If you’ve been following me, you know I’m only reading women authors during December.

And last week, I spent a whole day trying to get over Wild

This is not normal for me. I mean, a book’s ending is always a goodbye. There’s that tumult of excitement at seeing the last few pages slip by; that rush of sorrow at the journey ending; the bewilderment at the prospect of closing the book and moving on with impossibly mundane things like taking out the rubbish or washing the past few days’ worth of coffee mugs.

But then I move on.

Except I didn’t with Wild. After a few days, I had to force myself to begin the next book on my list, but my heart remained caught up in a tangle of words strung along a mountain trail on the West Coast.

It moved me deeply. I felt a strange closeness while reading it–an illogical closeness, because the author and I have almost nothing in common–and yet I, too, have said goodbye, overcome fear, and learned to forgive, so really, I suppose, we have everything in common. None of the experiences, but all of the emotions.

Wild touched my soul because I let it.
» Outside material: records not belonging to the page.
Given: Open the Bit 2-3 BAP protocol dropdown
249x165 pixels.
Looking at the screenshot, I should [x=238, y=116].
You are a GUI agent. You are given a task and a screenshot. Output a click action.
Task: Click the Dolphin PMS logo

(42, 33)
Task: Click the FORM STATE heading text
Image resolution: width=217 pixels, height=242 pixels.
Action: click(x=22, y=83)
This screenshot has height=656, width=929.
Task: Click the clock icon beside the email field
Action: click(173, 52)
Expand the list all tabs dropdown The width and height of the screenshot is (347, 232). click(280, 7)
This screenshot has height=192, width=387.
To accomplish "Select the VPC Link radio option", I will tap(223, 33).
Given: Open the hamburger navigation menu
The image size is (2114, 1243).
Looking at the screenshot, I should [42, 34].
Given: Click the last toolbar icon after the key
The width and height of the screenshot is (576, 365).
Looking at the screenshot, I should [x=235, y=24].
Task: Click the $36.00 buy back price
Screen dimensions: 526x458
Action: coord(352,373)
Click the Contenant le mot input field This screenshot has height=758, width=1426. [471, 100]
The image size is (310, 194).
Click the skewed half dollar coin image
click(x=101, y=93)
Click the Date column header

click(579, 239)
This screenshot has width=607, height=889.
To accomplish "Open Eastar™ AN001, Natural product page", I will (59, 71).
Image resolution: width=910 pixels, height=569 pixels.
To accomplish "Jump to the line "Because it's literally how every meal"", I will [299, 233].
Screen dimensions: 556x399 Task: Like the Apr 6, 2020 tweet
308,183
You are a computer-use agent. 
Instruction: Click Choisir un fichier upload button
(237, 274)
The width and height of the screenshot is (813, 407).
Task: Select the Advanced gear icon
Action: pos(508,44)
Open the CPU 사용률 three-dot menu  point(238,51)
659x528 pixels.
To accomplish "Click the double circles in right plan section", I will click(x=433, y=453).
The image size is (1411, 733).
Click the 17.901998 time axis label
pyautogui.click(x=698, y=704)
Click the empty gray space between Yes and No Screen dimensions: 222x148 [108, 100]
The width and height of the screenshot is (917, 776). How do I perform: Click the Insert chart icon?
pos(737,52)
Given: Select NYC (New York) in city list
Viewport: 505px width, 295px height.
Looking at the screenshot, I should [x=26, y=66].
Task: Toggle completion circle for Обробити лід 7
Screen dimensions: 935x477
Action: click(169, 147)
I’ve always analysed everything, perhaps afraid that if I don’t filter to catch perspectives I disagree with, I might change without knowing it–that I might become someone I don’t want to be, unconsciously. So when I take in someone else’s words, I weigh and judge them.

But this time, I didn’t weigh. I didn’t judge. I let the words flow through me; I let them be. Instead agreeing or disagreeing, I listened. I let her tell her story. I let it all be true.

I will never be the same at the end of a book; this is the nature of stories and the nature of life. To remain unchanged is to stagnate. I lose nothing and gain everything by allowing another writer to tell a story as honestly as she can. I lose nothing by reading vulnerably, and I gain everything by letting her discoveries be true. It’s not my place to agree or disagree. It’s not my story.

And somehow, by letting it be her story, not mine, by letting her experiences and insights be valid, I let it became my story, too. Somehow, I found my own peace at the end of her trail. And that, after all, is what stories are for.